A glimmer

Tonight was an end-of-session shindig at Milo’s camp.  These things are among the hardest for me to navigate, because my one-childness (only-childness?  What’s the parental analog of being an only child?) is so obvious to me then, when every other adult has two or three kids clamoring around them.

But it wasn’t so bad.  It wasn’t so bad when a completely delicious little boy with blond curls passed me a dozen times as he ran with that pell mell toddler gait up and down the center aisle and reminded me so much of Milo at that age.  It wasn’t so bad when I spotted a couple and thought for most of the night that they, too, had only one child, but then saw them with both their daughters.  It wasn’t so bad when even the hippy-dippy, living-on-a-shoestring artist couple behind us in the ice cream line were there with their two kids.  (Maybe because Milo admitted to having a crush on their lisping little girl and offered to buy her an ice cream.  She declined, because she had her own money.  I was smitten — I do so love a gal who pays her own way.)

I’ve felt okay before, and it’s always been temporary, so I’m sure another crash is imminent (eminent? Yes!

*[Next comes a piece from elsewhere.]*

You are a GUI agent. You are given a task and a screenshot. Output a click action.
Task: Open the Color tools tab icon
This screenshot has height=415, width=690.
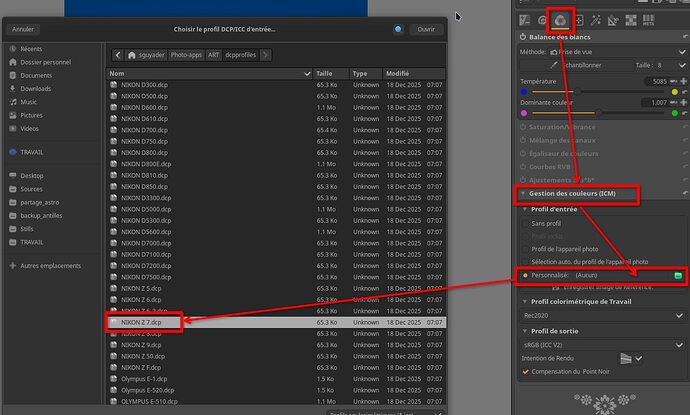560,20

Certainly not transcendent).  But it’s nice to believe for now that this genuine feeling of okay is a good sign.  It’s progress.  I adore progress.

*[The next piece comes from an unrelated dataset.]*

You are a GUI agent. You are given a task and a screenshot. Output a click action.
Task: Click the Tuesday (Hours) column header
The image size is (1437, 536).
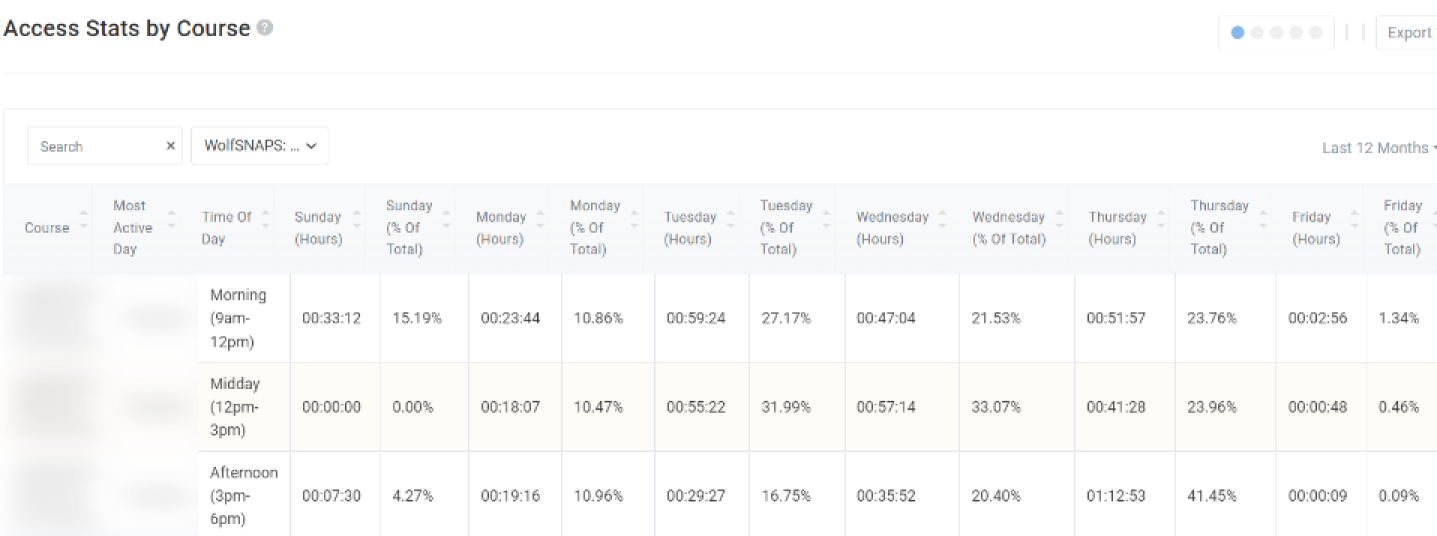point(690,228)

It occurred to me as I sat through the endless program (Milo’s bit only took up 10 minutes) that maybe I am as happy as I would be if I had two kids.  People now study these things.  They find that people who win the lottery generally go back to being as happy as they were before they won, unless of course winning the lottery completely wrecks their life.  Apparently people who become paraplegic in accidents also eventually achieve the same level of happiness or life satisfaction as they had before they were hurt.  That’s very hard to believe, just as it’s hard to believe that having another child wouldn’t make me happier.  I mean, it certainly would make me happier, because I wouldn’t be sad about not having another child, but maybe once it got worked into the rough rhythms of daily life, I wouldn’t be happier than I am now.   Well, not exactly now, as in this period in which I’m dealing with the end of a dream and the hard work of learning, finally, how to be a nice wife.  But now-ish.  Now as in some kind of life continuous present.

How can that be possible?  There’s no way to check it.  I can’t imagine that any mother would say, “Yes, I can imagine that I’d be as happy as I am now without Elena/Rebecca/Asa/Asher” (those were names I’d weighed for my second), although my God I would love her if she did.  I love love love mothers who can get some distance on their own mothering, who can say, “yes, it’s great, but there are other great things, too.”   She wouldn’t be able to imagine life without Elena/Rebecca/Asa/Asher.  There would be a big hole where E/R/A/A is now, and that would be intolerable.  But if she could rewind it so she didn’t know better, what would the outcome be?   What would she be doing with all the energy and love that’s going to E/R/A/A, and could she perhaps not imagine her life without that thing?  This blog, my life, is playing out that experiment.